Lauri:You walk in the room to get your massage and one of the reasons they know exactly where to go is that they're literally feeling in their body what you're feeling. You can feel energy of others. So what's the energetic state of the room? You can feel emotion of others, others, and when you were talking about how every single hour of every single day of every single year is different, I was hearing lots of empath tendencies which a lot of the world is telling us that we're too big, we're too much, we're too emotional. Therefore, get off the stage when, in reality, there's an opportunity to be one of the great teachers or experienced creators, because you can feel where everybody is. So an act of teaching your lesson differently on Tuesday in 2016 than you did on a Thursday in 2012 is an act of empathy. You're empathizing with where is the room?

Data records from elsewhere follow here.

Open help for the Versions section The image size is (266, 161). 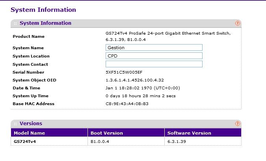[x=238, y=124]
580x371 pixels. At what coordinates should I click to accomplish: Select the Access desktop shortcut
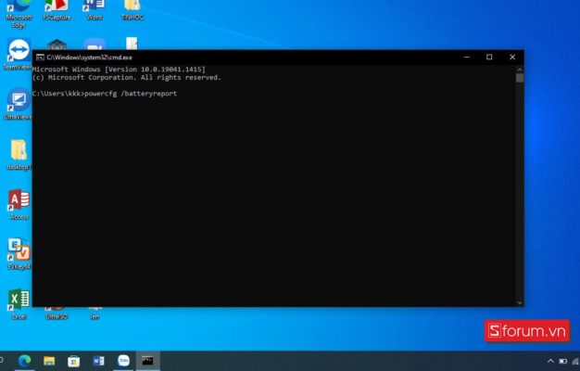pyautogui.click(x=19, y=202)
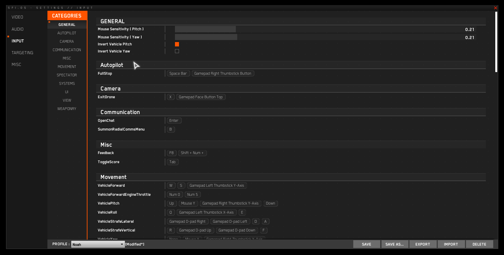This screenshot has width=504, height=255.
Task: Open the Profile dropdown showing Noah
Action: [x=98, y=245]
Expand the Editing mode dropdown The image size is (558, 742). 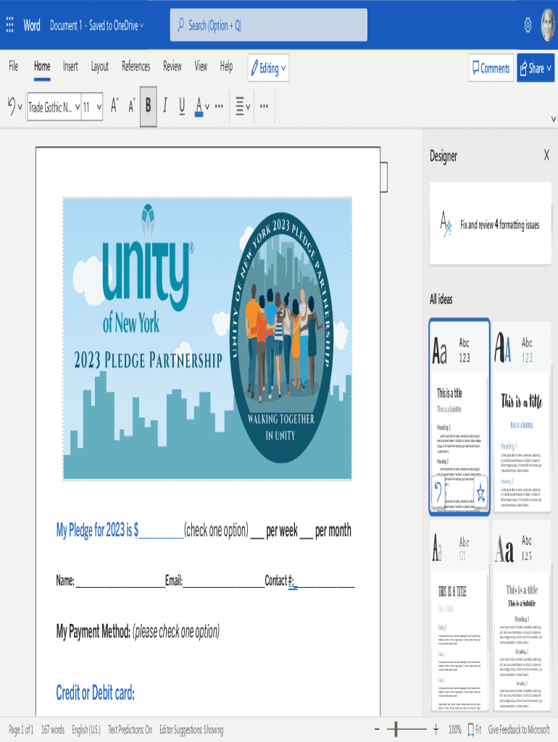click(268, 68)
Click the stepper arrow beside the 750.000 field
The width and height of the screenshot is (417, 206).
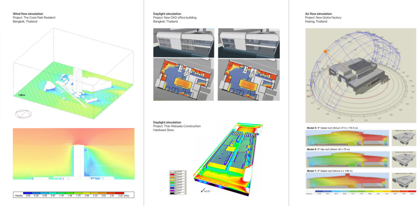tap(186, 172)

Lauri:And I also hear like highly sensitive person, photo sensitive, which can create like having the blinding light in our eyes. I always used to hate speaking in networking groups where it's like you're in the restaurant, it's like a loft area. So you're in this loft and there's music playing in your loft and there's also a different music playing downstairs in the rest of the restaurant. There's the steamer making the coffee, there's the plates crashing, there's the front door opening and closing. All of that is stimulation for a highly sensitive person which is really challenging on the system, just like the light was for you. If you could go back and redo your spotlight experience in that networking event, what, if anything, would you do differently?
Joanne:I have them put like a. What is that? They got like a yellow gel five on the light.

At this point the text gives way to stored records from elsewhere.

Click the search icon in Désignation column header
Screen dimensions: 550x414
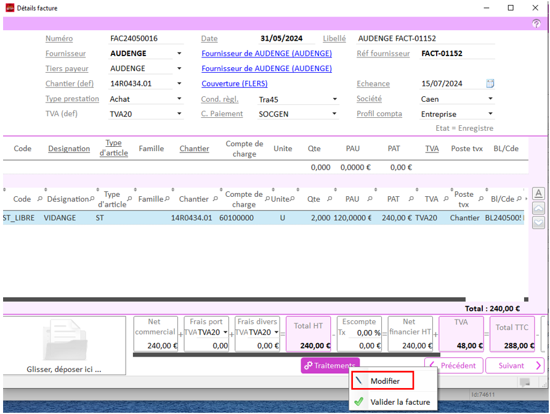[92, 199]
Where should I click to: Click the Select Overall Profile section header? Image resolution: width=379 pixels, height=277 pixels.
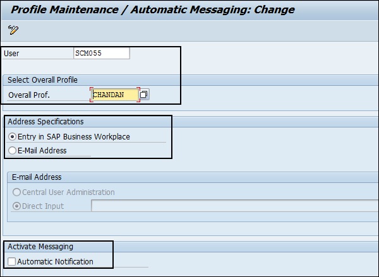42,80
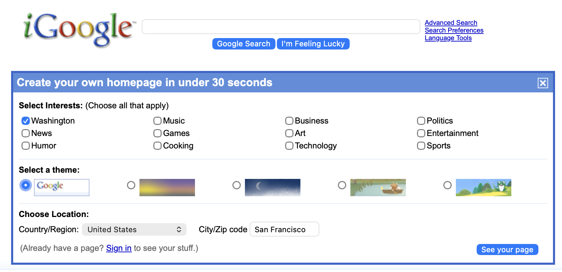Choose the rowboat theme option
Viewport: 562px width, 272px height.
(x=342, y=185)
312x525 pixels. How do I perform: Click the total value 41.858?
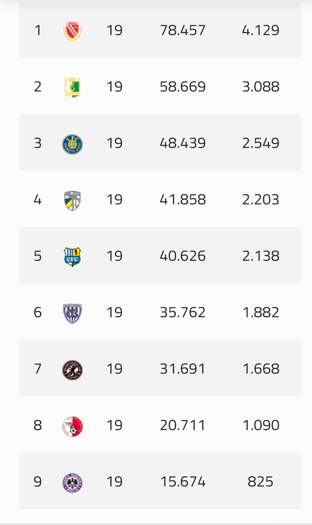point(183,199)
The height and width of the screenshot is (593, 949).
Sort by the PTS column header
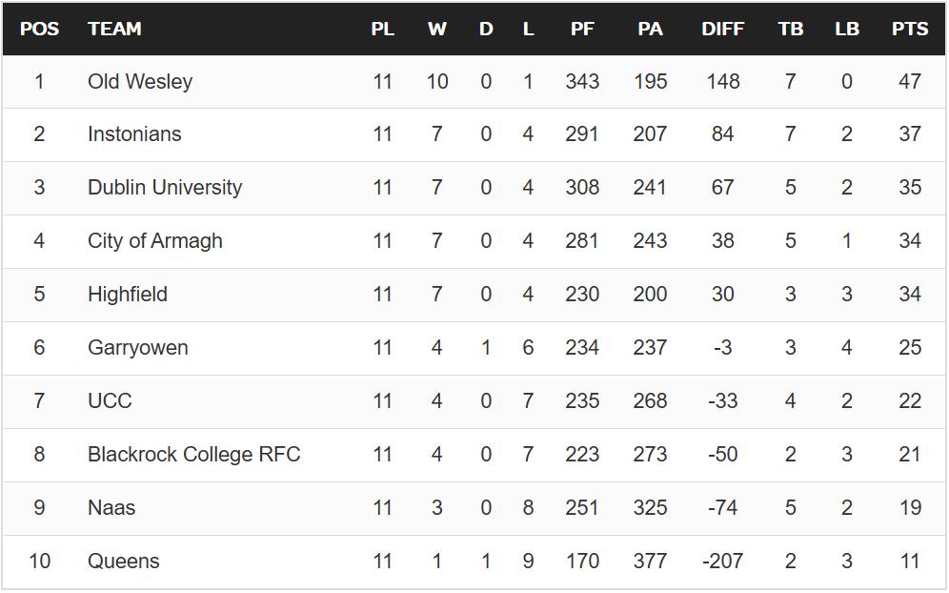(x=909, y=30)
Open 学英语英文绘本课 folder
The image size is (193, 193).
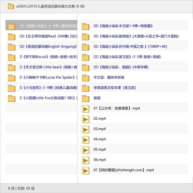pos(115,88)
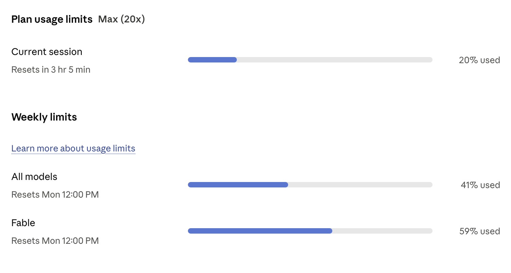Select the Fable model label

pyautogui.click(x=23, y=223)
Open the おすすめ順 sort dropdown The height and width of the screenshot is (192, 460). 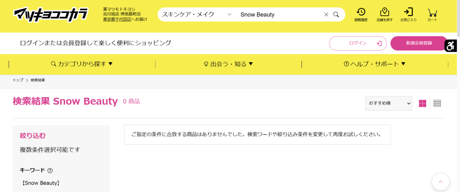tap(388, 103)
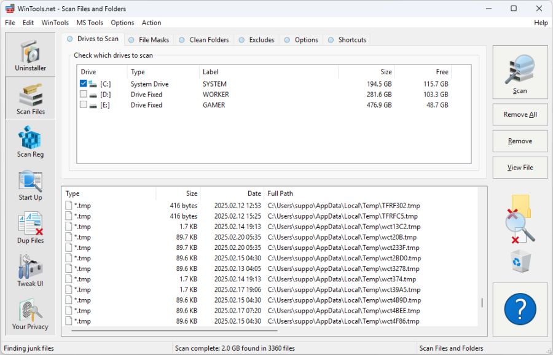Screen dimensions: 553x355
Task: Open the Scan Reg registry cleaner
Action: (x=29, y=141)
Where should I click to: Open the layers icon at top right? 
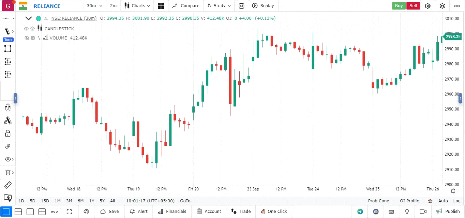(x=442, y=6)
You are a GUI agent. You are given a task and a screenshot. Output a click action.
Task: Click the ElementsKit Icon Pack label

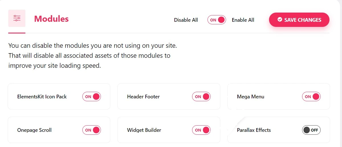click(x=42, y=97)

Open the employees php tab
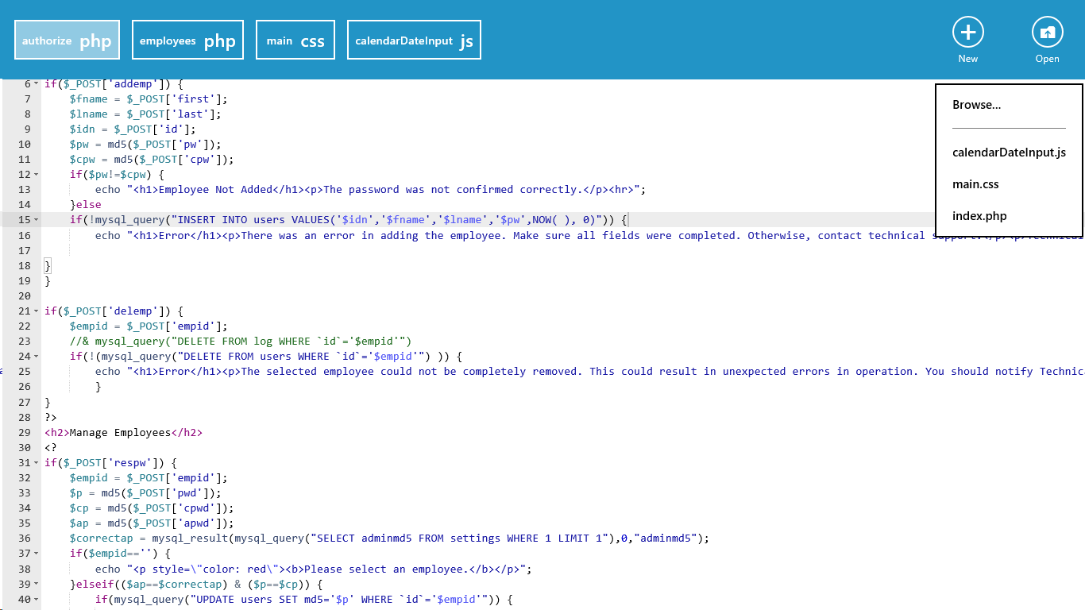(x=187, y=41)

Lauri:I would not have even known what color gel people, so she's got some chops when it comes to theater.
Joanne:I don't know where I picked that up from. I don't know anything about lighting, I just know they use terms like that. Wait a minute let's put a softer lighting on that, please.
Lauri:Thank you. Yeah, yellow, amber, something like that to make you feel a little less like you're being interrogated and a little bit more like you're being welcomed.
Joanne:Yes, very much an interrogation or abduction. Either way, not the most fuzzy, warm feelings that I'd like to have. What I like to do is I like to experience it a few times, like be able to prep myself, like if I were able to get up there beforehand, I feel like it would have made me more comfortable because I would know, like, okay, take 15 more steps to get to the center, and I have that time because I was just getting up there. You know all of these, it was all just so new, like, oh, I'm going up the steps, like in my head I'm already thinking gosh, are my, is my footsteps really loud? Okay, and then going to the center.
Joanne:This is taking forever, like it's. It feel it time slows down. It feels like it took an hour to get to the middle of the stage, but really it was probably three seconds. Like knowing all that beforehand I feel like would help me feel more prepared to to stand up there and then being able to just stand up there and just like look out, like because it is such a different experience sitting in the audience versus being on the stage. It was like a total like flip, like a one 80 flip. I was like Whoa, this is I'm not supposed to my thinking. Was I'm not supposed to be up here? This is I'm not supposed to my thinking was.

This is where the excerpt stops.